** start Excerpt to read **

This discussion is archived
8 Replies Latest reply: Apr 6, 2009 10:40 AM by Sergiusz Wolicki (Oracle) Branched to a new discussion. RSS

Hebrew Characters...Chars display as junk after import from 8i to 10g

694311 Newbie
Currently Being Moderated
Gurus,
I have a problem with a customer upgrade...

Background of the issue... the customer is an Agile PLM customer of version 8.5 (Agile PLM version 8.5). The database was hosted on oracle 8i. He is intending to upgrade from Agile 8.5 to Agile 9.2.2.4. During this process he has upgraded he db from Agile 8.5 to Agile 9.2.2.4, and has also shifted the DB platform from 8i to 10g.

Problem: There were hebrew characters entered in Varchar2 columns (Oracle 8i), which after upgrade are not displaying correctly. Newly entered hebrew characters after upgrade display correctly in UI...

Customer DB Parameters : The nls parameters on the source db before upgrade(8i) are American_America.WE8ISO8859P1, and the destination db parameters are American_America.UTF8.

What i have done to deal with the issue: i have tried exporting the db using UTF8 and importing the db to 10g on UTF8, but still the characters show as garble characters..., have tried various options of exporting/importing using the combinations of WE8ISO8859P1 char set as well as IW8ISO8859P8 charsets, as i have learnt during my research abt the charsets that Hebrew Characters are supported in IW8ISO8859P8 charset and not WE8ISO8859P1. My suspicion here is that the problem is with the export and import from 8i to 10g, and the Char conversion which is happening during this process..(this is my guess and i might be wrong tooo...)

Currently this is a hot issue with the customer, and needs an immediate fix (to display the Hebrew characters properly after upgrade)

I am a layman on the NLS Settings and couldnt figure out what else to do....I would request all the Gurus out there to help us figure out the problem and try resolve it...

Thanks for your Help in Advance
Regards,
Raja.
  • 1. Re: Hebrew Characters...Chars display as junk after import from 8i to 10g
    Justin Cave Oracle ACE
    Currently Being Moderated
    user774542 wrote:
    Customer DB Parameters : The nls parameters on the source db before upgrade(8i) are American_America.WE8ISO8859P1, and the destination db parameters are American_America.UTF8.

** end Excerpt to read **
** start Dataset extract **

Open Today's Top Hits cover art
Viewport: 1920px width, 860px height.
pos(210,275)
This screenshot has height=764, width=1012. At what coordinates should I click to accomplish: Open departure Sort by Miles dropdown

** end Dataset extract **

> _Goal_: Name every character set that the forum thread about Hebrew characters mentions, listing each one once.

> _Solved exercise_: WE8ISO8859P1, UTF8, IW8ISO8859P8